**Your goal**
Recast the following items as a numbered list, with blank lines left out.

"""

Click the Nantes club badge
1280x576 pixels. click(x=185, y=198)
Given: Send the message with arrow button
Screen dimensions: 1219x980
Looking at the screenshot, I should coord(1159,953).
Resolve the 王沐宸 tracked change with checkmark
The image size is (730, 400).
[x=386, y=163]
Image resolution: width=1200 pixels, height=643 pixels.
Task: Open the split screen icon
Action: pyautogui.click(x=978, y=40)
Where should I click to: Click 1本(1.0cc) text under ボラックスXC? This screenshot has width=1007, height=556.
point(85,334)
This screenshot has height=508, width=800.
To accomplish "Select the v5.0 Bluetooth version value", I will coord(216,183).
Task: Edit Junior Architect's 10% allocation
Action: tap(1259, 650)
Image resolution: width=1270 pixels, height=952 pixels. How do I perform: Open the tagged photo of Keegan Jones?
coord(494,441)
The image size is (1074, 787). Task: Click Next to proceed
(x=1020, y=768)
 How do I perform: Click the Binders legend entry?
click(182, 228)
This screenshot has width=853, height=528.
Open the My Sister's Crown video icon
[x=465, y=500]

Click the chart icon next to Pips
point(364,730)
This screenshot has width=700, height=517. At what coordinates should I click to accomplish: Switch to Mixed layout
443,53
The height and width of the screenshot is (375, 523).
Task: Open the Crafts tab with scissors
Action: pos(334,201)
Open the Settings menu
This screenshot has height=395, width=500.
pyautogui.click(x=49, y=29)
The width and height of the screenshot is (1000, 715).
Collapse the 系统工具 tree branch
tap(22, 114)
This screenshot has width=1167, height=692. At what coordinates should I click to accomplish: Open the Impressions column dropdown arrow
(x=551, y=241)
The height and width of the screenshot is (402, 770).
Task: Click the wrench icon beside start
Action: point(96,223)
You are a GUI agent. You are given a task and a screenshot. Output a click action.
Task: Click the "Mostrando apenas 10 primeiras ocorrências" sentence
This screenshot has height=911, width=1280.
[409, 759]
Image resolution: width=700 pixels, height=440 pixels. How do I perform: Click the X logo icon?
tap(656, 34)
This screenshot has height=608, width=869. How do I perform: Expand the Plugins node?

"""

**Output for this exercise**
1. Click the Nantes club badge
2. 1280x576 pixels. click(x=185, y=198)
3. Given: Send the message with arrow button
4. Screen dimensions: 1219x980
5. Looking at the screenshot, I should coord(1159,953).
6. Resolve the 王沐宸 tracked change with checkmark
7. The image size is (730, 400).
8. [x=386, y=163]
9. Image resolution: width=1200 pixels, height=643 pixels.
10. Task: Open the split screen icon
11. Action: pyautogui.click(x=978, y=40)
12. Where should I click to: Click 1本(1.0cc) text under ボラックスXC? This screenshot has width=1007, height=556.
13. point(85,334)
14. This screenshot has height=508, width=800.
15. To accomplish "Select the v5.0 Bluetooth version value", I will coord(216,183).
16. Task: Edit Junior Architect's 10% allocation
17. Action: tap(1259, 650)
18. Image resolution: width=1270 pixels, height=952 pixels. How do I perform: Open the tagged photo of Keegan Jones?
19. coord(494,441)
20. The image size is (1074, 787). Task: Click Next to proceed
21. (x=1020, y=768)
22.  How do I perform: Click the Binders legend entry?
23. click(182, 228)
24. This screenshot has width=853, height=528.
25. Open the My Sister's Crown video icon
26. [x=465, y=500]
27. Click the chart icon next to Pips
28. point(364,730)
29. This screenshot has width=700, height=517. At what coordinates should I click to accomplish: Switch to Mixed layout
30. 443,53
31. The height and width of the screenshot is (375, 523).
32. Task: Open the Crafts tab with scissors
33. Action: pos(334,201)
34. Open the Settings menu
35. This screenshot has height=395, width=500.
36. pyautogui.click(x=49, y=29)
37. The width and height of the screenshot is (1000, 715).
38. Collapse the 系统工具 tree branch
39. tap(22, 114)
40. This screenshot has width=1167, height=692. At what coordinates should I click to accomplish: Open the Impressions column dropdown arrow
41. (x=551, y=241)
42. The height and width of the screenshot is (402, 770).
43. Task: Click the wrench icon beside start
44. Action: point(96,223)
45. You are a GUI agent. You are given a task and a screenshot. Output a click action.
46. Task: Click the "Mostrando apenas 10 primeiras ocorrências" sentence
47. This screenshot has height=911, width=1280.
48. [409, 759]
49. Image resolution: width=700 pixels, height=440 pixels. How do I perform: Click the X logo icon?
50. tap(656, 34)
51. This screenshot has height=608, width=869. How do I perform: Expand the Plugins node?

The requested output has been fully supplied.